With a scar across the left side of his face that earned him the moniker “Scarface,” Aldo, 26, has rarely been touched up during his current tour de force, as he’s run off 14 straight victories during a 21-1 career that’s seen him finish 15 fights, with 13 coming via knockout.

Edgar, 31, meanwhile, sits at 14-3-1 as a former UFC lightweight champion. Noted for his boxing skills and wrestling background, he’s fought legendary battles against Gray Maynard, Benson Henderson and Tyson Griffin, among others, and has won UFC Fight of the Night honors on five occasions.

“I see it as a challenge. Frankie already proved that he’s a champion. He will battle all five rounds and he will never give up, but this is the fight I wanted,” said Aldo, who added he wanted the fight because Edgar is a former lightweight champion in the higher 155-pound class. “[I predict] he will do the wrestling. He might not do it [and stay standing] to try to trick me, but I believe in the end he will try to do the wrestling as his technique.”

Aldo and Edgar were originally set to square off at October’s UFC 153 in Brazil, but a motorcycle accident postponed the bout. The postponement came after Aldo did his best to train through the pain, before eventually finding out he had suffered a crack in his leg.

“I was still convinced I would be able to fight,” said Aldo, whose fight in February will come roughly 13 months after his previous bout, a first-round knockout over Chad Mendes. “I kept training regardless until the pain was so bad I couldn’t touch the ground with my foot.”
Along with the postponement, came a venue change.

For Aldo, whose win over Mendes saw him sprint into the crowd to celebrate with his countrymen and women, there is nothing quite like fighting in his native land. Especially now considering the likes of him and fellow champions Anderson Silva and Junior dos Santos have become huge celebrities in their country.

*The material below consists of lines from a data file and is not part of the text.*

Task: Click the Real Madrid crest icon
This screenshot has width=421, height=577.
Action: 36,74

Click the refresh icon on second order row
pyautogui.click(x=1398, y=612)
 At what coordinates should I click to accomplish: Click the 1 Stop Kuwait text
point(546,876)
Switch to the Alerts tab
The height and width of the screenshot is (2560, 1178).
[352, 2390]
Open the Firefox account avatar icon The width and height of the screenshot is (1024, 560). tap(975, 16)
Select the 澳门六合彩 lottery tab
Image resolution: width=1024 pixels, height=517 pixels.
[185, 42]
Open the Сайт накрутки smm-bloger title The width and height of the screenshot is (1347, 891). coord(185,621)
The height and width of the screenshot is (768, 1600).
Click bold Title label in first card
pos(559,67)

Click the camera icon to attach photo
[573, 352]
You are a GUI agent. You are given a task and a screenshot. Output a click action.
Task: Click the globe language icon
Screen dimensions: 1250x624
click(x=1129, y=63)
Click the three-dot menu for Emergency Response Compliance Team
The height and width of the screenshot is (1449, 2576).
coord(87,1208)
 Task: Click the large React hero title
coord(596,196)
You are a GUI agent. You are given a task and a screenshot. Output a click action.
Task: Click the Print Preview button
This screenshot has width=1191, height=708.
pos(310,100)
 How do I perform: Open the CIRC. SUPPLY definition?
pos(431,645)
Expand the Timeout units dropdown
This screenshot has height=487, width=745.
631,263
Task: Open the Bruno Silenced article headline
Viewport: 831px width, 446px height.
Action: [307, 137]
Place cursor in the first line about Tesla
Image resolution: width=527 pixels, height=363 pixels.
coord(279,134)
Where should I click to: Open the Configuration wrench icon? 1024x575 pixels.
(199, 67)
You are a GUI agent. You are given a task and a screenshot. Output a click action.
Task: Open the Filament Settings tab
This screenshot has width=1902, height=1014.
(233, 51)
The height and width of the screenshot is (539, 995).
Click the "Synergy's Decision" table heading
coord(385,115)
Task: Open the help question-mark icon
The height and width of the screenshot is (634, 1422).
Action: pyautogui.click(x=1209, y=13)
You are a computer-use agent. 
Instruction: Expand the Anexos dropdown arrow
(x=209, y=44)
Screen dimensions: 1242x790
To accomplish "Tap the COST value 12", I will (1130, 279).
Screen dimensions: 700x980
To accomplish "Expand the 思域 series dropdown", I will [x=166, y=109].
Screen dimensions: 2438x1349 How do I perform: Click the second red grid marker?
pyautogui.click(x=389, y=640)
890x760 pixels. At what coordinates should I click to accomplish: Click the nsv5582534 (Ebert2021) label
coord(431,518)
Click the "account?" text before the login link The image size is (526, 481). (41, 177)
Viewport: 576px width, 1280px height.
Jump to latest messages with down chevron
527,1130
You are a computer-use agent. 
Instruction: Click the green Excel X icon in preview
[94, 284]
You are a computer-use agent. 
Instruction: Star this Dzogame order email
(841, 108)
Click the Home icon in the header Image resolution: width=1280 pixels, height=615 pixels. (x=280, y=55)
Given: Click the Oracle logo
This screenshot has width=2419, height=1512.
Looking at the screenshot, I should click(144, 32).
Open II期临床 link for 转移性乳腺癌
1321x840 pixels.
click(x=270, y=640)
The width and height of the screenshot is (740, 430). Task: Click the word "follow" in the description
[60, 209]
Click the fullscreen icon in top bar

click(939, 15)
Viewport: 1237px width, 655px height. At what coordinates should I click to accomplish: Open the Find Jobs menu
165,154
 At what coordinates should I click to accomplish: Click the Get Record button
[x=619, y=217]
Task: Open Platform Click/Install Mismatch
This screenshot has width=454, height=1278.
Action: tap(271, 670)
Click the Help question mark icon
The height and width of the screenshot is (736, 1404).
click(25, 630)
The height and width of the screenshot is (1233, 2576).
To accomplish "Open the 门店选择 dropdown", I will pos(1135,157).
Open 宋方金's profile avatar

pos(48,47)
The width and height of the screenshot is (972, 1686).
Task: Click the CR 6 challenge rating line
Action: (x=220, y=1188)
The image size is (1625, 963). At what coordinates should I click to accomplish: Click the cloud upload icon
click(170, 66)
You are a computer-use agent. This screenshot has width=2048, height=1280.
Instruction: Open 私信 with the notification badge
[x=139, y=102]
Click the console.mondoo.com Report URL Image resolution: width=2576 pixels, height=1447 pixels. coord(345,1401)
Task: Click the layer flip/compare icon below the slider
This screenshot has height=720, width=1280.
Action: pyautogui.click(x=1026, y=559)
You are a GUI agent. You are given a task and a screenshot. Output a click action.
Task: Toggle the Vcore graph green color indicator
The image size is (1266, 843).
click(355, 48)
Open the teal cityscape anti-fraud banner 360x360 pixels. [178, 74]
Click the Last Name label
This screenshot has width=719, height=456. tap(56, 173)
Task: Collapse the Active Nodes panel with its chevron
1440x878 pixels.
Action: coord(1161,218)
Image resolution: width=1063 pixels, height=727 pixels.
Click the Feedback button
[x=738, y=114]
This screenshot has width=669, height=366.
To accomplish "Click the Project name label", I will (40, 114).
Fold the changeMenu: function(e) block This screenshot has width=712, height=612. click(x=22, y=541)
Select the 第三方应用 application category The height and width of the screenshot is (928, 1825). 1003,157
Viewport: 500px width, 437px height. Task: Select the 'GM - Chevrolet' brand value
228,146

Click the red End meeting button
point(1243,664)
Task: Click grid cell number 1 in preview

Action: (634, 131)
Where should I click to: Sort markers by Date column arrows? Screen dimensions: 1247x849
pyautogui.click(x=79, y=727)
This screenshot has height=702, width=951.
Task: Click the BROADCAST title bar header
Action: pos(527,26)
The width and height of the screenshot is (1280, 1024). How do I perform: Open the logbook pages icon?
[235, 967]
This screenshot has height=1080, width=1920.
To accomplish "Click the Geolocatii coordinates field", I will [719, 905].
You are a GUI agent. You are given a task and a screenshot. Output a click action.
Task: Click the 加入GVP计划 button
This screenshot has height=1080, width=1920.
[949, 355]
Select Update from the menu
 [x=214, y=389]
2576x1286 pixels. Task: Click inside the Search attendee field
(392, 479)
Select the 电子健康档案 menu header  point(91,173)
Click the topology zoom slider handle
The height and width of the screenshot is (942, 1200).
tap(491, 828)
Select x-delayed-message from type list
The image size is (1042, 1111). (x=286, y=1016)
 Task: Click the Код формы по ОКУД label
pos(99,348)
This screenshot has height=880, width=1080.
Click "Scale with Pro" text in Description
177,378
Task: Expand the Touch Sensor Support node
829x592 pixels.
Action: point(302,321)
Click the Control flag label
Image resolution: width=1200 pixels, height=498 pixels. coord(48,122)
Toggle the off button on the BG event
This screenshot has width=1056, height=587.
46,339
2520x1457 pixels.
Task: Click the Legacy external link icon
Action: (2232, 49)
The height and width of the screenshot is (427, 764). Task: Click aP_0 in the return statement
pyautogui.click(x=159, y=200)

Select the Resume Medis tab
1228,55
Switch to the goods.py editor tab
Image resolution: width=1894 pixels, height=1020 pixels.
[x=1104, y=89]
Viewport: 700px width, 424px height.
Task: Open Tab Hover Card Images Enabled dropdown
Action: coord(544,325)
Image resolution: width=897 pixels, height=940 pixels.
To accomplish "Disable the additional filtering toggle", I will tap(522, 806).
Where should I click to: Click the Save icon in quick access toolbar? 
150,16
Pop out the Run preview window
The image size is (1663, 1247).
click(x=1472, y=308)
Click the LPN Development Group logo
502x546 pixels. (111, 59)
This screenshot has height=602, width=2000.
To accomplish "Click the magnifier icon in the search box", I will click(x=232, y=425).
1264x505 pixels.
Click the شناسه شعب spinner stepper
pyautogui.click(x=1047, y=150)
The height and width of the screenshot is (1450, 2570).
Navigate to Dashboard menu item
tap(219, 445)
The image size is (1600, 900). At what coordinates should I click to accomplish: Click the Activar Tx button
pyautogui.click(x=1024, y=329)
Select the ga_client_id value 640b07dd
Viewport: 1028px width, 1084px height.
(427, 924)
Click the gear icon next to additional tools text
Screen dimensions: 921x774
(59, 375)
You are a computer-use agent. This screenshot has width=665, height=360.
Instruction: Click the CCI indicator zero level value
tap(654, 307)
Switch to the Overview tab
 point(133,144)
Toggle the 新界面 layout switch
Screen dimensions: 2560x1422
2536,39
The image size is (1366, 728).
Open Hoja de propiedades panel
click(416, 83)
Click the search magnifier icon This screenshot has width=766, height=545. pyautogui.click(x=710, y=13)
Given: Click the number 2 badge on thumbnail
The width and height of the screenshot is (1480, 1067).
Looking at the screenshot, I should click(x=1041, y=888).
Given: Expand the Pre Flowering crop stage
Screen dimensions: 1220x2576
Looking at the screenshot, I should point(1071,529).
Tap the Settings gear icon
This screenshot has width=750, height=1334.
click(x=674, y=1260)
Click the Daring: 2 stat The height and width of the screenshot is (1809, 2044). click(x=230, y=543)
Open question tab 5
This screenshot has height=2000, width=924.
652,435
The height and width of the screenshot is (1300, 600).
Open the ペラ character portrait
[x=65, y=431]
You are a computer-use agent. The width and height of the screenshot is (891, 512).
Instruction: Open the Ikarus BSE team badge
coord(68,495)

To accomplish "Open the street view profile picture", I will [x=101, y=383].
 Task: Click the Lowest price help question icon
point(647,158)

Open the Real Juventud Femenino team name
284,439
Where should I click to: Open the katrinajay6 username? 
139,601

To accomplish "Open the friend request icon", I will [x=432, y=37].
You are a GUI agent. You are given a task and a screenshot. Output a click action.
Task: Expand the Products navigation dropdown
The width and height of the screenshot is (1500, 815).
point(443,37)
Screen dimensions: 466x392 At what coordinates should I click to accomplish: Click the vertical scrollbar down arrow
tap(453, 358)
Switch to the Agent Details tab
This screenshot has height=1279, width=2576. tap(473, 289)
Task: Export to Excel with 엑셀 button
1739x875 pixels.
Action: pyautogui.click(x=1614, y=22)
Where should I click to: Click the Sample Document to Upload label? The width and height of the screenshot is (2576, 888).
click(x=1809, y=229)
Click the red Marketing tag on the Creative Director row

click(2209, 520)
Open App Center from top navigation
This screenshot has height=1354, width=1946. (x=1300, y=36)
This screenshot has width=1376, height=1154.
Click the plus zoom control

“The Brazilian fans are different from any other fans,” said Aldo, who still lives and trains in Brazil, the latter at the renowned Nova Uniao gym. “They sing from beginning to end.

“Today, wherever I go in Brazil, everybody knows me.

“I would never [have] imagined that I would reach this level.”

But Super Bowl weekend and the appeal of fighting in Las Vegas, where he won the World Extreme Cagefighting title (which became the UFC title after the company was absorbed) in November of 2009, is also special.

“Growing up I would watch Mike Tyson fight there. It has a special charm for me,” said Aldo, who has now defended his belt five straight times and holds his title win as his career highlight. “I love Las Vegas. I like the excitement of the fights in Las Vegas.”

Thus, it’s clear to see Aldo is very much loyal to his native Brazil, but has grown fond of the U.S. and much that it entails, such as football, the Patriots, fights in Las Vegas and a big steak in Burbank — though he remained diplomatic in comparing his Morton’s cut to that of an offering from a Brazilian steakhouse.

But when Super Bowl weekend rolls in, Aldo will very much be the same fighter he’s always been.

“I was born to win,” he said, “and that’s my motivation.”